Chao verano

Consuelo Goeppinger

Jueves 08 de marzo de 2018

Es el momento ideal para conservar todas las delicias que aún quedan de la temporada estival. ¿Cómo? Preparando conservas, tal como lo hacían nuestras abuelas. Puede parecer complicado, pero la verdad es que son muy fáciles de elaborar y no hace falta tener amplias nociones de cocina: solo paciencia.

Partamos con las de tomates. Los mejores para hacer salsa son los tipo “pera”, ya que contienen menos semillas. Compra al menos tres kilos de los más maduros, pélalos y córtalos en cuartos. Luego, en una olla grande, agrega un generoso chorro de aceite de oliva y unos cuatro o cinco dientes de ajo, molidos para un sabor más intenso, o enteros, si buscas algo más sutil. Cuando comiencen a dorarse, agrega los tomates picados, sal y pimienta a gusto, y cocínalos a fuego bajo por una hora, revolviendo de vez en cuando para moler los trozos y que no se peguen en el fondo. Puedes echarle una taza de agua si se concentra demasiado. Cuando tome consistencia, agrega hierbas frescas -como albahaca, tomillo u orégano-, otro generoso chorrito de aceite y deja que se cocinen un poco más hasta que quede una salsa cremosa y con un toque caramelizado. Debería alcanzar para unos dos o tres litros.

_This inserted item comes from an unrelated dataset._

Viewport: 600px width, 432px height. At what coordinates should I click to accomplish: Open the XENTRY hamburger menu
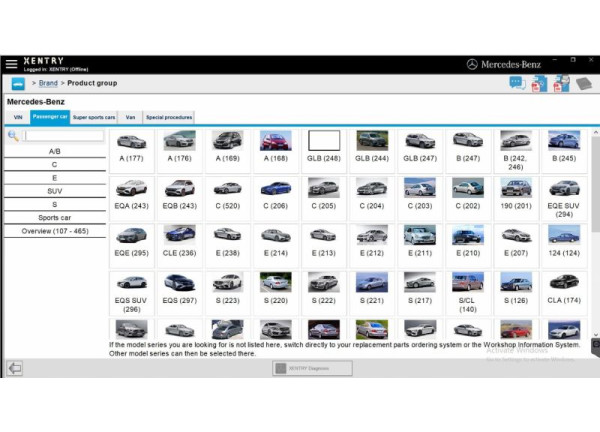(x=11, y=64)
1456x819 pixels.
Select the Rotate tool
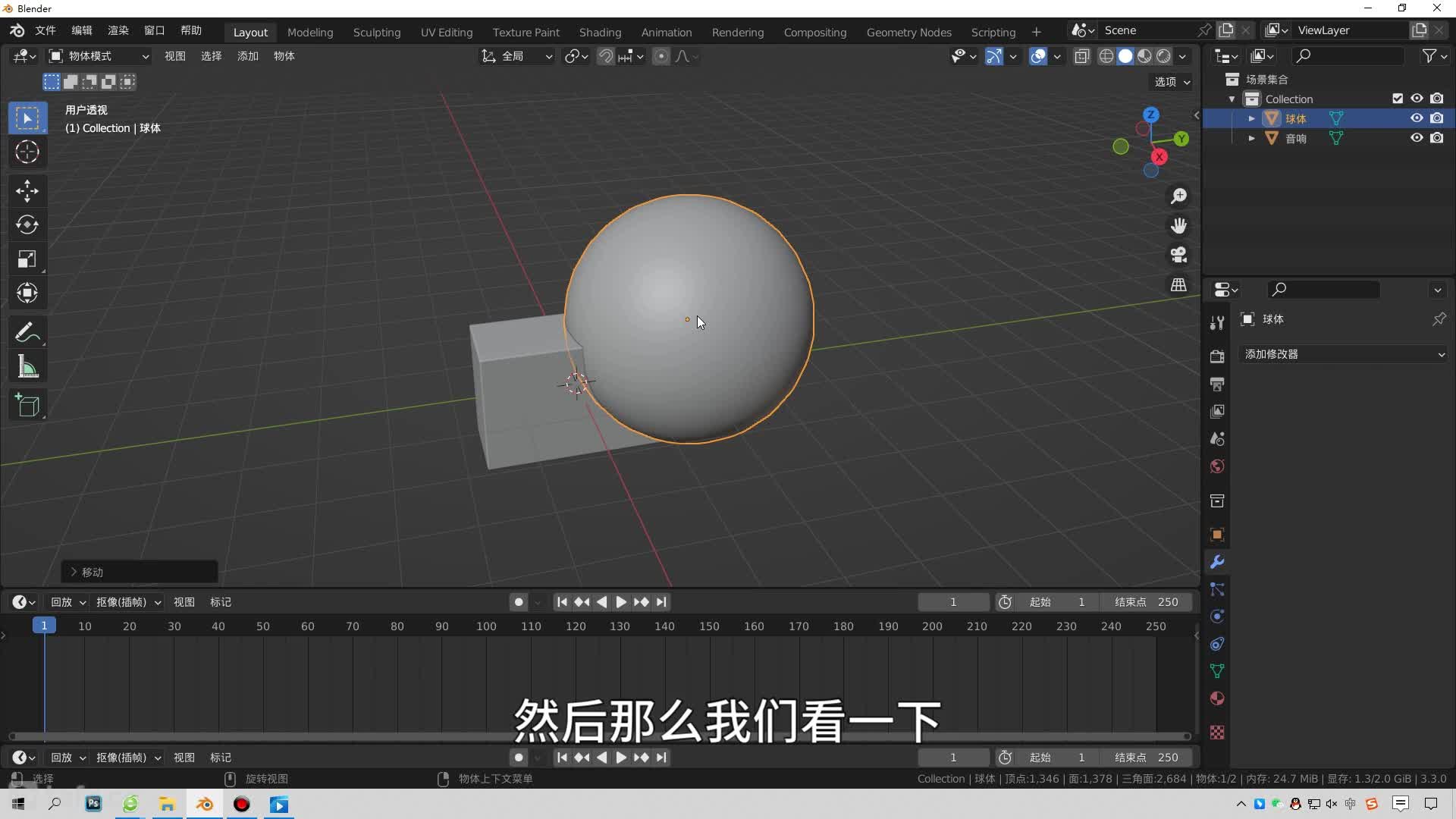(27, 224)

También puedes preparar mermeladas. Aprovecha las frambuesas, arándanos, cerezas, frutillas y duraznos que aún hay, y a buen precio. La fórmula es muy sencilla: un kilo de fruta, un kilo de azúcar; aunque puedes incluir menos de esto último si lo deseas. Mezcla todo en una olla y revuelve bien hasta que esté a punto de hervir, baja el fuego y cocínalo unos 15 o 20 minutos más. Se verá más líquido que la mermelada de siempre, pero no te preocupes: una vez que se enfríe, tendrá una textura cremosa.

Para las conservas necesitarás frascos esterilizados: pon agua hirviendo en una olla y sumerge por unos minutos los recipientes de vidrio y sus tapas boca abajo. Debes rellenarlos cuando la mezcla esté caliente y cerrarlos de inmediato; así durarán todo el año.